Goal
Copy the lines below word for word, starting with the line that contains "Identify the location of Pain" and continuing through the last line, with both ends included.

Data lines
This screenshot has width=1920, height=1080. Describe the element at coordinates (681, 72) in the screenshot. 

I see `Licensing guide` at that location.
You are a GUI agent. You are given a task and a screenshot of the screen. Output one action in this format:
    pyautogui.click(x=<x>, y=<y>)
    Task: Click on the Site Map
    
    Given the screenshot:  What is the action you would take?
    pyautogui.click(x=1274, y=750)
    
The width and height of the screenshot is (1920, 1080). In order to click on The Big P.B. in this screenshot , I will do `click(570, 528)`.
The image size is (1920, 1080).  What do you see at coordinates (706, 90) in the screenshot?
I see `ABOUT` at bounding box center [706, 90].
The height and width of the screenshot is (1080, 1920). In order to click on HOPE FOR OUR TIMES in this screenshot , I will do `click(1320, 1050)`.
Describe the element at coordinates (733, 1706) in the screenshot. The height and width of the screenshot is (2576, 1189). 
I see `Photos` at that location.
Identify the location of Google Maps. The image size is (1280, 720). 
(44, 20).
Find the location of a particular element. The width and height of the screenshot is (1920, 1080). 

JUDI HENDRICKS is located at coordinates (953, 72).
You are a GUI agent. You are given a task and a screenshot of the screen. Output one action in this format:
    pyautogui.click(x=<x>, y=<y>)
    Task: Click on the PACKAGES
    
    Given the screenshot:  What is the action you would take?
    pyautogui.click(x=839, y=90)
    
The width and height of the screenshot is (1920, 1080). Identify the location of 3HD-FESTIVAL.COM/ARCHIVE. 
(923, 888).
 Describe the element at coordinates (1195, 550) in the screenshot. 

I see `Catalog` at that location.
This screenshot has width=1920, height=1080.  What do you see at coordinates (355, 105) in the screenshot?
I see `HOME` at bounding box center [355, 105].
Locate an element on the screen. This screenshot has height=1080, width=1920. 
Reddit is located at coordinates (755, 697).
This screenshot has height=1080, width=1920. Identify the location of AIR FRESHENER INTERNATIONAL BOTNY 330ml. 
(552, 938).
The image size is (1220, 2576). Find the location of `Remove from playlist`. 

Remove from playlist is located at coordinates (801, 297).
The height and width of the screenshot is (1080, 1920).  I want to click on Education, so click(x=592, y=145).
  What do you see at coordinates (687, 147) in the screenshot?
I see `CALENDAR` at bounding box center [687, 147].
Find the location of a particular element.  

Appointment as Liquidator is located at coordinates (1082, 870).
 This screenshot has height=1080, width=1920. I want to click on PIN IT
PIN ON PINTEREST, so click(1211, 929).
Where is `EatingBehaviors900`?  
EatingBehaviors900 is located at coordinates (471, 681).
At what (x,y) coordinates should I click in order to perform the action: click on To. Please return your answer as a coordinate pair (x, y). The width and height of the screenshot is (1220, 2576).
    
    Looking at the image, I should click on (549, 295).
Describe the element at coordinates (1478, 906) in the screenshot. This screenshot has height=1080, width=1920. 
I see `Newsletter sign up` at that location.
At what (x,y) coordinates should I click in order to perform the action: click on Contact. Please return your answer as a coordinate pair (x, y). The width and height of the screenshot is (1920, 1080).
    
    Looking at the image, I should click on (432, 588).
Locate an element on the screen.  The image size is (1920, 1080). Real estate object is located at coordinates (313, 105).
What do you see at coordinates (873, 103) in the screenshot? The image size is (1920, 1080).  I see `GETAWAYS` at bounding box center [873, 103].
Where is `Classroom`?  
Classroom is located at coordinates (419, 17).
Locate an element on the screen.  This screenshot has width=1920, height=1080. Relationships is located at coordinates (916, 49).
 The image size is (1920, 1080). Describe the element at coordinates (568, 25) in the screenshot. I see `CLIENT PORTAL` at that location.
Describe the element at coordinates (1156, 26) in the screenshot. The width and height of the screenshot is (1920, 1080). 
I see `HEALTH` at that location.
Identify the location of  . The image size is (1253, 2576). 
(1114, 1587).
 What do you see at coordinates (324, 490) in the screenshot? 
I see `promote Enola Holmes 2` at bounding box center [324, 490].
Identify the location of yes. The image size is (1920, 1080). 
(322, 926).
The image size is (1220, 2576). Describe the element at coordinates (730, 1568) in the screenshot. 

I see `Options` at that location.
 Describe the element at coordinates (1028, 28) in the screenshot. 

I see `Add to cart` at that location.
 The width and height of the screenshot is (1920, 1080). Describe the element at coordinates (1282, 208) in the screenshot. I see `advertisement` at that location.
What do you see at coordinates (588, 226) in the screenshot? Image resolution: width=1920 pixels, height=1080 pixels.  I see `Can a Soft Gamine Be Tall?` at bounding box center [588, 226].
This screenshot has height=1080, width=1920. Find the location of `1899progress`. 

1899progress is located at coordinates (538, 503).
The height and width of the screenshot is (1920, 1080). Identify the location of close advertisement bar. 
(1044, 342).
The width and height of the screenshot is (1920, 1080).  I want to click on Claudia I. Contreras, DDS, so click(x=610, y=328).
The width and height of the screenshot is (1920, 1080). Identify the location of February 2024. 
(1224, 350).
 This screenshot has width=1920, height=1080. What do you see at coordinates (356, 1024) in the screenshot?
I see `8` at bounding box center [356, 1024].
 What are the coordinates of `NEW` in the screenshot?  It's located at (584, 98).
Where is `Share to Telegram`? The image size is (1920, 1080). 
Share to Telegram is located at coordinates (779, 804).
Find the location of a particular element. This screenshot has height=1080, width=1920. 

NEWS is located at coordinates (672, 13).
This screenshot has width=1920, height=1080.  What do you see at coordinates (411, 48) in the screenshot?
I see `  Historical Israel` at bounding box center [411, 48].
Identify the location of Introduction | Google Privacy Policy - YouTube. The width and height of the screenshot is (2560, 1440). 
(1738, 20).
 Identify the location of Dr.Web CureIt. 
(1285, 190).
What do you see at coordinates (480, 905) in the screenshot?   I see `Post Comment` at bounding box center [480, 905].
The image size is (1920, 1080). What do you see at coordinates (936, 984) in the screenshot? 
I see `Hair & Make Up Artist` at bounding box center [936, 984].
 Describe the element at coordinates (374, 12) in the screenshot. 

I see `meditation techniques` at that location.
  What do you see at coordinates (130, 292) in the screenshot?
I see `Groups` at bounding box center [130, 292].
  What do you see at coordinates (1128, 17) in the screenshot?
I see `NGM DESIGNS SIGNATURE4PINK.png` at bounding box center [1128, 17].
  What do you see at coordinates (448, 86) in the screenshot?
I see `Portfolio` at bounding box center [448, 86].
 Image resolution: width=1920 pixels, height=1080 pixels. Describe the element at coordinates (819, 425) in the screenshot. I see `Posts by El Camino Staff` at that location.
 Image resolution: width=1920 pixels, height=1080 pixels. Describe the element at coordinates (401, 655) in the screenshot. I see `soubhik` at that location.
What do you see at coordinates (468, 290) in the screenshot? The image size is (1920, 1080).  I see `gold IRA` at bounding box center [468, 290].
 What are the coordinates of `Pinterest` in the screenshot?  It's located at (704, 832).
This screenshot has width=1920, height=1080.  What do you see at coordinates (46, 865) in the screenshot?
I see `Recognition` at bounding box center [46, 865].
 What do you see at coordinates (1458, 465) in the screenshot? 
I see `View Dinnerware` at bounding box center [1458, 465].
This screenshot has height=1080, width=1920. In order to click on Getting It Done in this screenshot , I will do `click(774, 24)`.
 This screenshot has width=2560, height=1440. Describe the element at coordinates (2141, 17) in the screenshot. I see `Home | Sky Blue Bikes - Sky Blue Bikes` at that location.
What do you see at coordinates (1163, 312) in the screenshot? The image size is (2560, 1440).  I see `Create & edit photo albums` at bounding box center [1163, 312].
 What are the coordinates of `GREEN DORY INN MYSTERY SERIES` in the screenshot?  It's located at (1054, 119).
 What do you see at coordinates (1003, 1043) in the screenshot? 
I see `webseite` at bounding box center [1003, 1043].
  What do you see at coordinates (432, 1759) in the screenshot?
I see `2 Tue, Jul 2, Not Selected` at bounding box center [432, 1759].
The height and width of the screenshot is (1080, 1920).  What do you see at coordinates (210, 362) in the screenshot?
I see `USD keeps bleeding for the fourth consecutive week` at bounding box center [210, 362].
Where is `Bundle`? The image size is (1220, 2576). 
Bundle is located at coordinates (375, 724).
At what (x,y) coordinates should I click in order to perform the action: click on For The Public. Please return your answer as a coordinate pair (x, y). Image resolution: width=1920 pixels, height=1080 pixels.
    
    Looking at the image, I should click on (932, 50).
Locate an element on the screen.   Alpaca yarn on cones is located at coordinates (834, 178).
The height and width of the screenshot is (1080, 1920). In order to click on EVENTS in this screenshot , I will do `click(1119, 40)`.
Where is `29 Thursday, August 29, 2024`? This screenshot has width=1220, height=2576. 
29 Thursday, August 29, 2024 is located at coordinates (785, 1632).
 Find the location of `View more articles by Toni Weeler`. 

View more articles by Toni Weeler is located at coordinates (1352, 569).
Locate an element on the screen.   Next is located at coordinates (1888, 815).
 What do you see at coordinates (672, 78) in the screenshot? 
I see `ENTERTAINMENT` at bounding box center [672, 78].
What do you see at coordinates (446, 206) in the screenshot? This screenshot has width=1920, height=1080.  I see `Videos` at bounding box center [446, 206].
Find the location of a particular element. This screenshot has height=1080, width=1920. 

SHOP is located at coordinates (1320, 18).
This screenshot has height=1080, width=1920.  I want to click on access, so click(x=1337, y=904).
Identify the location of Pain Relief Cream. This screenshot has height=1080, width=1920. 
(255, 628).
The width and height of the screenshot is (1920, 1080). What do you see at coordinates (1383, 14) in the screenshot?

Result of this task
Identify the location of Pain Relief Cream. This screenshot has height=1080, width=1920. 
(255, 628).
The width and height of the screenshot is (1920, 1080). What do you see at coordinates (1383, 14) in the screenshot?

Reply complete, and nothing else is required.